The true “subject ” of the law in controversy is “ works of internal improvement in this State,” whether by railroads or by navigable streams. From the very birth of the State, these branches of this important subject have been united. They are mentioned together in the act of *734Congress granting to the State the two and three per cent, funds. — Code of Ala. 25, 27. This subject is everywhere treated as a unit. It is so mentioned in the State constitution itself. — Sec. 33, art. 1Y, supra. It is the basis of a great system of internal commercial intercourse. It may have an almost infinite variety of details, but it is one in purpose and in subject. Here it is the only theme of discourse in the law. — 7 Enc. Am. 16, Inland Navigation; 10 ib. 478, Railways; 11 ib. 44, Rivers Navigable; Webst. Die. Unab., word subject. “Works of internal improvement” being the theme and purpose of the legislature, all the details of the subject may justly be connected in one system by one law. This the general assembly have done. Besides, the mere use of language by that body is a high indication of its legislative fitness; particularly, as in this case, when it has the concurrent sanction of the executive. If the enactment is unsatisfactory and impolitic in the estimation of the people, let it be repealed by the proper authority, not by the courts. The objection to the title of the law I think insufficient, and it must therefore fail.
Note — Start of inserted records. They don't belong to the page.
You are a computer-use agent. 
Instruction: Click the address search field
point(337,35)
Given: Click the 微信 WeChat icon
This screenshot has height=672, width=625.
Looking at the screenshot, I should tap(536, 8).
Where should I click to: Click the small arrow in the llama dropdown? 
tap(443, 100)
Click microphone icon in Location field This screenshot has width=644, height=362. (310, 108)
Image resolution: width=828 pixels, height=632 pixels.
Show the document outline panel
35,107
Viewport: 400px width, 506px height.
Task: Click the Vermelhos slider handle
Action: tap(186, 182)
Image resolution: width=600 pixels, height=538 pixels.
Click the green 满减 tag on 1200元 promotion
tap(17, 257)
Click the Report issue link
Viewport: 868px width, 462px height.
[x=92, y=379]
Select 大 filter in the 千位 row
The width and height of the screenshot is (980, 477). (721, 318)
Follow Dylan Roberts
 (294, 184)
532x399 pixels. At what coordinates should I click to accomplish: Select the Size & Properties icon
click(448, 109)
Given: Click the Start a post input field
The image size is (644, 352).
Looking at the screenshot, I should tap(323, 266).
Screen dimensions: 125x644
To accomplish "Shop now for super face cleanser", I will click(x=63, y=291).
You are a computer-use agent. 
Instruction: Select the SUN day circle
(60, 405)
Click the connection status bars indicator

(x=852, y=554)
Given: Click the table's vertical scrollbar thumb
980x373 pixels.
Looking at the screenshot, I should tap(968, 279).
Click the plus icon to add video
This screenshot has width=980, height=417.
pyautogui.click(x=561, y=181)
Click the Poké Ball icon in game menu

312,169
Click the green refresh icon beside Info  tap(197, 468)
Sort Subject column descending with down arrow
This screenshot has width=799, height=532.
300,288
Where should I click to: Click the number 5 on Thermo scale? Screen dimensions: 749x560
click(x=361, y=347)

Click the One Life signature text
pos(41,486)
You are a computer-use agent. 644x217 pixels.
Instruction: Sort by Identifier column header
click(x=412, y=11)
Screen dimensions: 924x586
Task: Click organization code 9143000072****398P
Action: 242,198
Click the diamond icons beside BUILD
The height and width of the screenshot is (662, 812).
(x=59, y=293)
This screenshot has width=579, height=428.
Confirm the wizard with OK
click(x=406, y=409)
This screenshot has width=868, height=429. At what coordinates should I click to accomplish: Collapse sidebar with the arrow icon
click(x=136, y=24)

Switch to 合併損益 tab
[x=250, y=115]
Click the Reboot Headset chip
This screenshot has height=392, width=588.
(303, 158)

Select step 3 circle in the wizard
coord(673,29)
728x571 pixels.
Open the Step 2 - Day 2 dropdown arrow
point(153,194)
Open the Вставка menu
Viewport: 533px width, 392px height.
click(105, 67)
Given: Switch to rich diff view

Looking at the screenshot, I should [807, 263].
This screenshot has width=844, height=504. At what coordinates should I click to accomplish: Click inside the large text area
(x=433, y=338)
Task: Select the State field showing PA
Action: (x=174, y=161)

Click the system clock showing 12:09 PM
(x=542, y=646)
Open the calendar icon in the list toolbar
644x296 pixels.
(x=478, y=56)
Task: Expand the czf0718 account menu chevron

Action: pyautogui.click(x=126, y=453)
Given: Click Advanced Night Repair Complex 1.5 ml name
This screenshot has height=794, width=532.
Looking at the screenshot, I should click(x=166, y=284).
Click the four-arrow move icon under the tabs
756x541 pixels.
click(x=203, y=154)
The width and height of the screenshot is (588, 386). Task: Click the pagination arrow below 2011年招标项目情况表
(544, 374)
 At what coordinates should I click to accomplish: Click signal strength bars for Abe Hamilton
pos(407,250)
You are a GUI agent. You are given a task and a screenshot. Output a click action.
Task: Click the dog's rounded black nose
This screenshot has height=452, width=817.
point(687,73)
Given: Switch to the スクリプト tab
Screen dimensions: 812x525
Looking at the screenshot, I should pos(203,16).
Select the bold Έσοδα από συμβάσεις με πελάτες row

The petition alleges that, under authority of the act of December 31, 1868, above mentioned, the Selma & Gulf Railroad company, a corporation regularly and legally organized, made a proposition to Dallas county, in this State, in the manner prescribed by said statute, to take and pay for the sum of two hundred and fifty thousand dollars of the capital stock of said company. An election was ordered and held, to vote on the acceptance of this proposition by the people of the county, as required by the law, when a majority of almost two to one of the people of the county voted to accept the proposition of the company: When this is done, the court of county commissioners is authorized and required to make the subscription voted for in behalf of said county to the capital stock of said company, in the manner, and for the amount set forth in said application, and to deliver to said railroad company, in payment of said subscription, bonds of the county, having not less than ten nor more than twenty years to run, with interest coupons attached for semi-annual interest, payable at such times and places as may be agreed upon between *735the said railroad company and the said judge of probate of said county.” —Pamph. Acts 1868, pp. 514,515, 516, § 6, No. 172. By virtue of this authority and requisition of the law above said, the said railroad company applied to the court of county commissioners of said county of Dallas for the subscription to the stock of said company, and for the bonds of the county in payment therefor, to the amount so voted and accepted, as aforesaid, by the people of county; but said court of county commissioners refused to make the subscription and is-sue the bonds, as required by said act. The said railroad company then applied to the judge of the criminal court of Dallas county for an order nisi against said commissioners court, to show cause why said subscription should not be made and said bonds issued, as authorized and required by said court, or a mandamus awarded to compel the same. This the said judge refused, and the application and motion is now renewed in this court. And the application is now resisted here, on the grounds, that the statute above quoted is repugnant to the constitution of the State, and therefore void. This objection is also insufficient.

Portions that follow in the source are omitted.